What you are asked to do: From the first line to the last, retype everything below exactly, minus the pictures.

Input for this task:
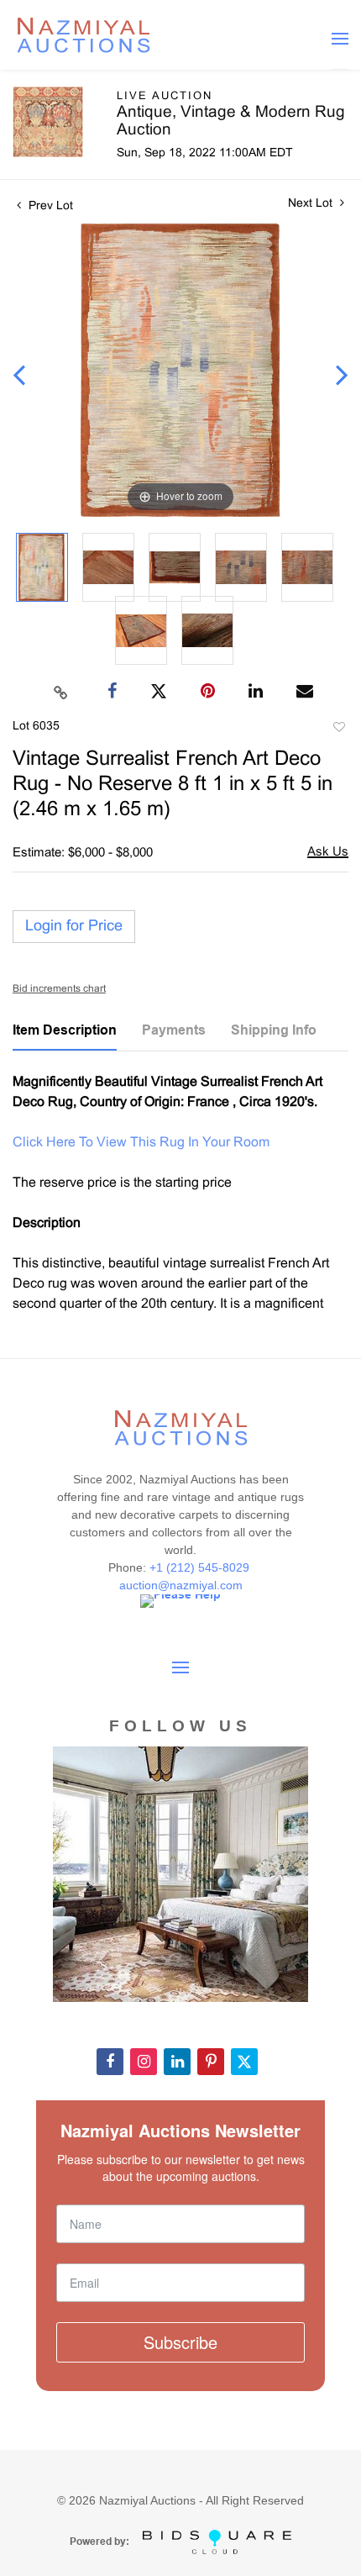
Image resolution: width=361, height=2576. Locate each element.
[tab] (65, 1036)
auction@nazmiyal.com (181, 1585)
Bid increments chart (59, 989)
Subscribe (180, 2342)
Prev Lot (49, 206)
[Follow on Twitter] (244, 2061)
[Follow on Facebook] (110, 2061)
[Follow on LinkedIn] (177, 2061)
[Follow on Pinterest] (210, 2061)
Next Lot (312, 203)
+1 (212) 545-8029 (201, 1567)
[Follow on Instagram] (143, 2061)
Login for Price (74, 926)
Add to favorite (338, 729)
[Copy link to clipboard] (61, 692)
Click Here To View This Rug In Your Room (141, 1142)
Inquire (327, 853)
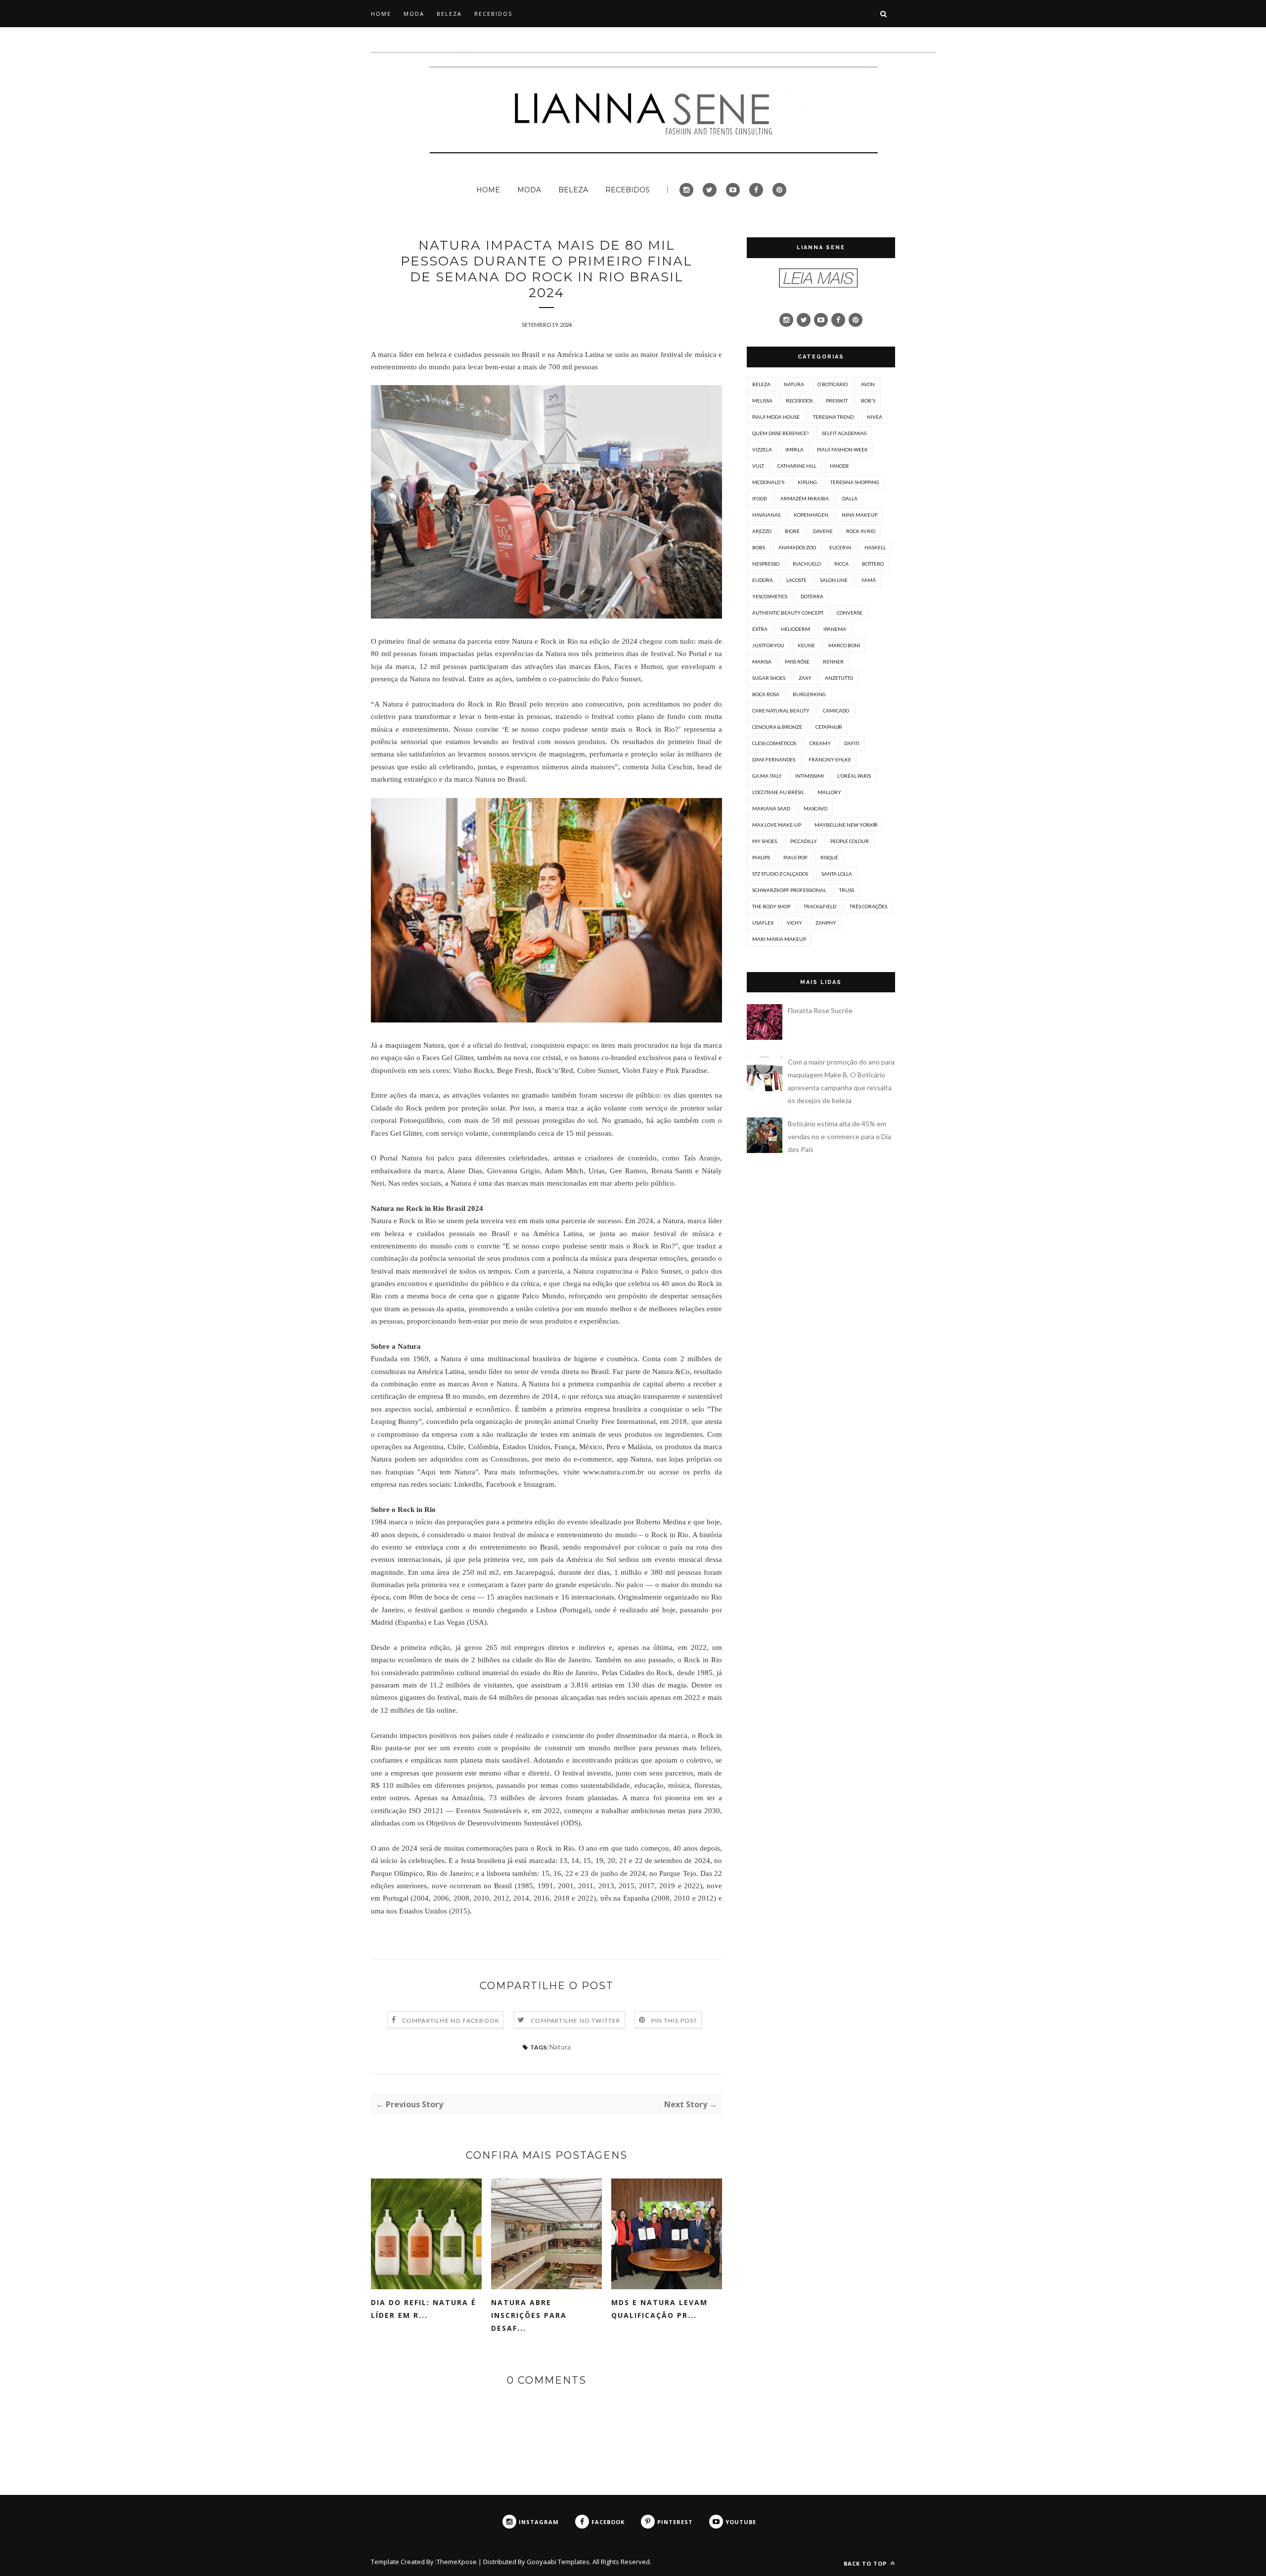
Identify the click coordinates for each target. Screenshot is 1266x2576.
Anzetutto (839, 678)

Solution for this exercise:
Image resolution: width=361, height=2576. Locate each element.
[tab] (65, 1036)
auction@nazmiyal.com (181, 1585)
Bid increments chart (59, 989)
Subscribe (180, 2342)
Prev Lot (49, 206)
[Follow on Twitter] (244, 2061)
[Follow on Facebook] (110, 2061)
[Follow on LinkedIn] (177, 2061)
[Follow on Pinterest] (210, 2061)
Next Lot (312, 203)
+1 (212) 545-8029 (201, 1567)
[Follow on Instagram] (143, 2061)
Login for Price (74, 926)
Add to favorite (338, 729)
[Copy link to clipboard] (61, 692)
Click Here To View This Rug In Your Room (141, 1142)
Inquire (327, 853)
Identify the click coordinates for each target. Screenshot is 1266x2576.
Anzetutto (839, 678)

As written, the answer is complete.